The invention relates to an X-ray diagnostic installation comprising an image intensifier television chain which exhibits an x-ray image intensifier, an optical coupler, a television pickup tube, a central unit for controlling the scanning beam of the television pickup tube, a video amplifier for the picture signal, an outlet-connected image memory, which is likewise controlled by the central unit, and a monitor. Diagnostic installations of this type are employed for the purpose of transilluminating patients predominantly in the case of intermittent fluoroscopy, or for the purpose of preparing electric immediate (or no-delay) images; i.e., individual images.

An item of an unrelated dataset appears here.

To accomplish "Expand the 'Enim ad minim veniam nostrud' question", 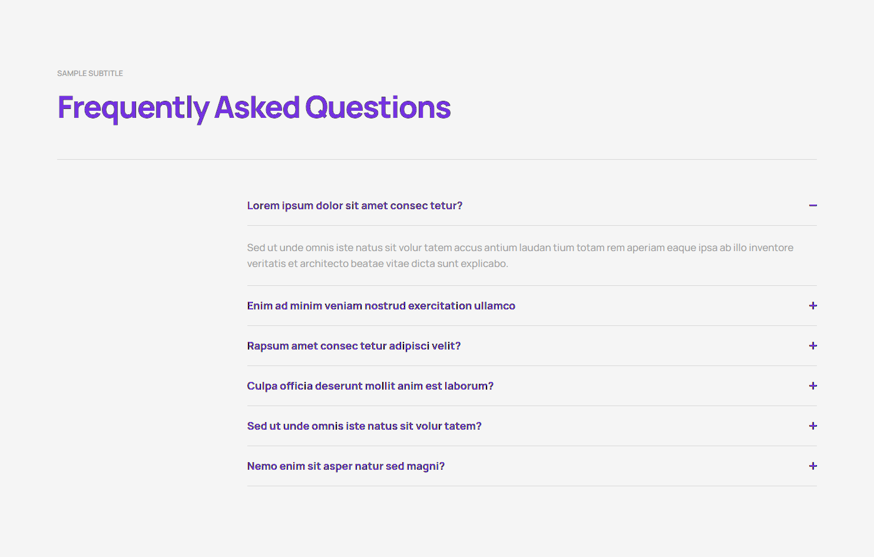I will click(x=381, y=305).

In the case of a known X-ray diagnostic installation of the type initially cited (book "X-Ray Television" by A. Gebauer, 2nd Edition, Georg-Thieme-Publisher, Stuttgart, 1974, pages 53 and following), there is connected, between the X-ray image intensifier and the television pickup tube, for example of the vidicon type, an optical lens system which makes it possible, by means of stopping down, to adapt in its brightness the image to be picked up by the television pickup tube such that the television pickup tube is not overdriven, i.e., such that the charge potential of the target of the television pickup tube can be completely reversed in charge by the scanning beam.

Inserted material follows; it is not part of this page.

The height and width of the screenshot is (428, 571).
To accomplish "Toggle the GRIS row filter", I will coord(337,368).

In the case of the coupling of the television pickup tube to the X-ray image intensifier by means of a fiber optic system (book by Gebauer cited above, pages 68 and following), which is already in frequent use today, the possibility does not exist of stopping down by means of a mechanical diaphragm. Here, other approaches must be embarked upon for the purpose of adaptation of the brightness of the X-ray image to the television pickup tube.
A known possibility (see the book "Measurement Technique" of W. Dillenburger, 1972, published Schiele & Schon, Berlin, page 236) is an increase in the beam current intensity of the scanning beam, which, however, can proceed only up to a limit, the maximum current intensity, since otherwise the distortions increase too greatly. If the maximum beam current intensity is not sufficient for the complete charge reversal of the target, then the television pickup tube becomes overdriven and delivers an X-ray image which is too bright and poor in detail. In order to prevent overdriving, the X-ray dose rate must be reduced. Since, however, the quantum noise in the X-ray image has a more conspicuous and interfering effect the lower the dose rate, the quality of the X-ray image is thereby considerably reduced.

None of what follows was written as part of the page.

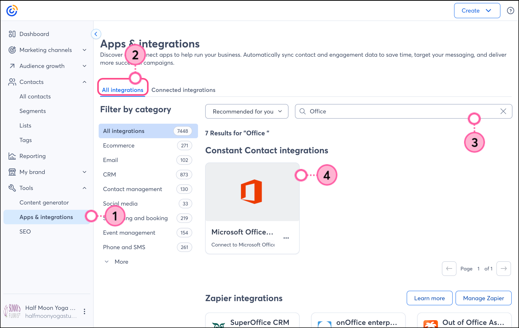Image resolution: width=519 pixels, height=328 pixels.
Task: Open account options menu beside Half Moon Yoga
Action: [x=84, y=311]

Recently, light flux diaphragms have been employed for fiber-optics (German Patent Application No. 2,846,295), which are comprised of a layer which is electrically controllable in its transparency. An adaptation of the brightness of the X-ray image to the following television pickup tube is hereby, indeed, possible. However, the arrangement of such a diaphragm in the optical path of rays and the electric control necessary to this end are very costly.
In the case of individual image operation of a television pickup tube, gamma-distortions in the scanning occur. In the case of dark image portions the brightness differences appear compressed. This effect is determined by the brightness-dependent charge reversal inertia (or lag) of the television pickup tube which is clearly greater for dark image portions, which generate only a low charge potential on the target, than for bright image portions. This effect occurs most strongly in the first scanning. Also, the electric signal-to-noise ratio for small signal levels is thereby smaller, so that an electronic correction of the gamma-distortion does not appear to make good sense.